FILE--In this March 29, 2017, file photo, Hawaii Attorney General Douglas Chin speaks outside federal court in Honolulu, Hawaii. Three federal appellate court judges in Seattle on Monday, May 15, will hear the appeal of Hawaii's challenge to President Trump's travel ban targeting six predominantly Muslim countries. (AP Photo/Caleb Jones, File)

SEATTLE (AP) — Arguments have wrapped up in a federal appeals court in Seattle over President Donald Trump's travel ban.

The three-judge panel from the 9th U.S. Circuit Court of Appeals had tough questions for each side.

They asked an administration lawyer about what one judge called Trump's "profound" campaign statements calling for a ban on Muslims entering the United States.

Judge Michael Hawkins pointed to arguments that former Acting Solicitor General Neal Katyal made in previous cases.

Katyal said he stands by those arguments, but that doesn't mean the president's authority is unbounded.
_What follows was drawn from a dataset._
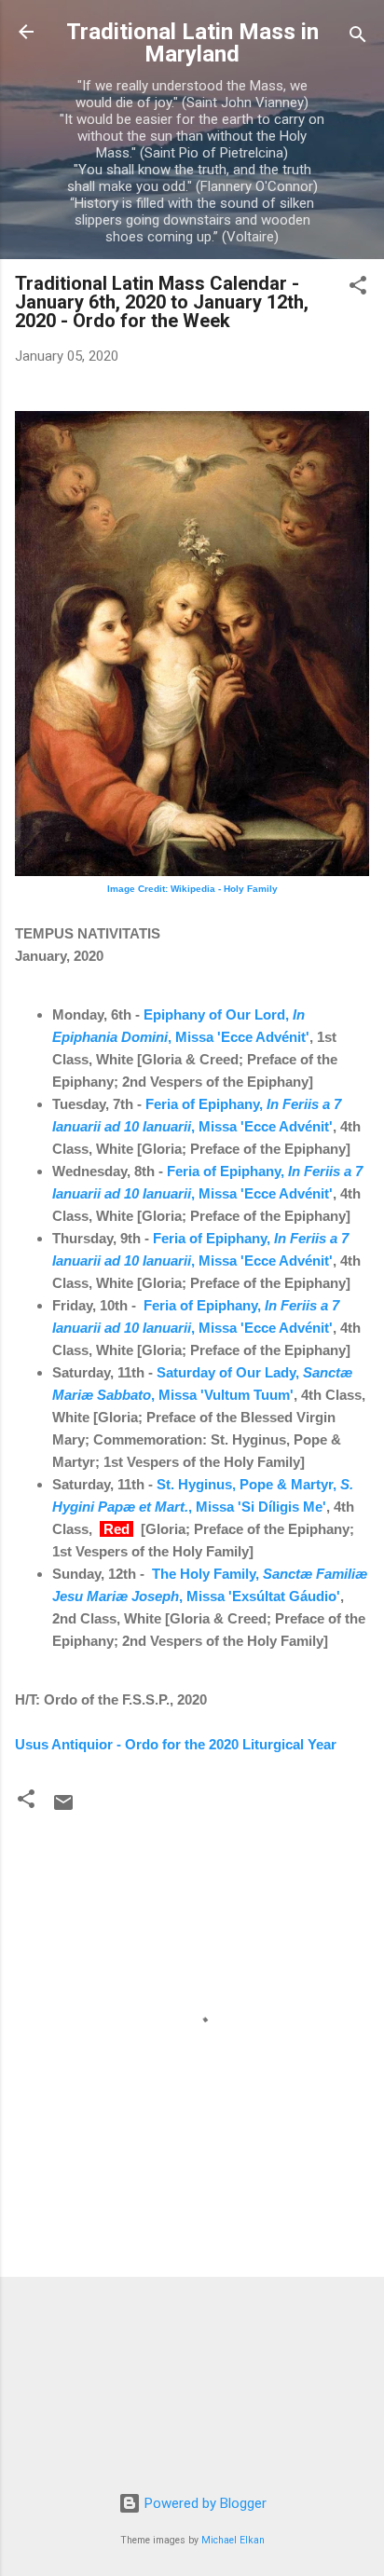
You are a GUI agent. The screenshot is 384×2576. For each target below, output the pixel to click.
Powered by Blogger (204, 2503)
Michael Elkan (233, 2540)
The judges in Seattle heard arguments over Hawaii's lawsuit challenging the travel ban, which would suspend the nation's refugee program and temporarily bar new visas for citizens of Iran, Libya, Somalia, Sudan, Syria and Yemen.

They asked a lawyer for the state of Hawaii challenging the ban about whether the national security rationale spelled out in the president's executive order neutralized any claim that the travel ban was motivated by discrimination.

The judges gave no indication of when they might rule.